Tarefas a realizar
1. Imprima, por favor, o trecho do texto sobre os protestos no Peru que começa em "Mar Pérez, coordenadora" e termina em "os direitos humanos.".
2. De acordo com o texto sobre os protestos no Peru, em quais regiões ocorreu a maior parte das mortes de manifestantes?

Trecho de origem
• • • •
No último final de semana, enquanto a presidente Dina Boluarte fazia um discurso à nação na tentativa de acalmar os ânimos da população peruana, um grupo de policiais da Direção de Luta contra o Terrorismo entrou na sede da Confederação Nacional de Camponeses e prendeu mais de 20 pessoas que ali estavam.

Mar Pérez, coordenadora Nacional de Direitos Humanos, denuncia uma série de violações de direitos humanos. Segundo ela, que reuniu acusações, este grupo da polícia plantou provas na sede da confederação camponesa, fez prisões arbitrárias e até torturou manifestantes.

Os manifestantes nas ruas pedem a realização de novas eleições para a substituição do governo. Desde o início da onda de repressão policial aos protestos, 24 manifestantes morreram, a maior parte deles nas regiões de Ayacucho e Apurimac. Entre as vítimas estão diversos adolescentes entre 15 e 19 anos. Há ainda mais de 640 feridos.

Nesta terça-feira (20), a União Europeia condenou o uso excessivo de violência contra os manifestantes e pediu ao novo governo peruano que respeite os direitos humanos. 

Confira as principais partes da entrevista com Mar Pérez, da Coordenadoria Nacional de Direitos Humanos. 

RFI: Que informações você tem sobre os presos e sob que condições eles estão sendo mantidos?

Até agora não há uma lista consolidada de detentos, mas houve situações como, por exemplo, em Abancay onde prenderam cinco camponeses que estavam dormindo na rua. [Os policiais] destruíram todos os seus pertences, homens e mulheres foram levados à delegacia e depois liberados sem acusação. Em Andahuaylas, tivemos acesso a imagens que mostram tortura contra os detentos, fotografias que mostram hematomas por todo o corpo, ou seja, eles foram brutalmente espancados enquanto estavam presos.

Aqui em Lima, estamos registrando muitas prisões, sobretudo de jovens, mas também de pessoas que simplesmente estavam passando na rua e são presas. Em muitos casos há relatos de espancamentos pela polícia durante a intervenção ainda na rua, e também dentro das viaturas no caminho até a delegacia. As organizações de direitos humanos tentam estar lá quando os presos são levados para as delegacias, mas nós não somos capazes de lidar com isso. No tempo em que passam ali sem defesa, sem a presença dos promotores, a polícia comete uma série de abusos e obrigam os presos a assinarem documentos que não refletem a realidade da detenção.
• • • •
Registros brutos
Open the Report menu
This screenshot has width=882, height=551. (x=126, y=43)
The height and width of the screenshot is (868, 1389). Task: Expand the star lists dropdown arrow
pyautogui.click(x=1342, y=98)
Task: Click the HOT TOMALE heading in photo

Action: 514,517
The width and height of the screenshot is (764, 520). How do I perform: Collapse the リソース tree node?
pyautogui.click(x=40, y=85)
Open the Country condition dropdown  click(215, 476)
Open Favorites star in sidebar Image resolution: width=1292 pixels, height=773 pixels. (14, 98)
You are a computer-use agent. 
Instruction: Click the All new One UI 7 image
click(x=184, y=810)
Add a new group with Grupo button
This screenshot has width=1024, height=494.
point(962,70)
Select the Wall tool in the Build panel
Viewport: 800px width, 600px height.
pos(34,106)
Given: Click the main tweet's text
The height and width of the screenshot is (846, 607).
• • • •
Soluções do exercício
1.
Mar Pérez, coordenadora Nacional de Direitos Humanos, denuncia uma série de violações de direitos humanos. Segundo ela, que reuniu acusações, este grupo da polícia plantou provas na sede da confederação camponesa, fez prisões arbitrárias e até torturou manifestantes.

Os manifestantes nas ruas pedem a realização de novas eleições para a substituição do governo. Desde o início da onda de repressão policial aos protestos, 24 manifestantes morreram, a maior parte deles nas regiões de Ayacucho e Apurimac. Entre as vítimas estão diversos adolescentes entre 15 e 19 anos. Há ainda mais de 640 feridos.

Nesta terça-feira (20), a União Europeia condenou o uso excessivo de violência contra os manifestantes e pediu ao novo governo peruano que respeite os direitos humanos.

2. Nas regiões de Ayacucho e Apurimac.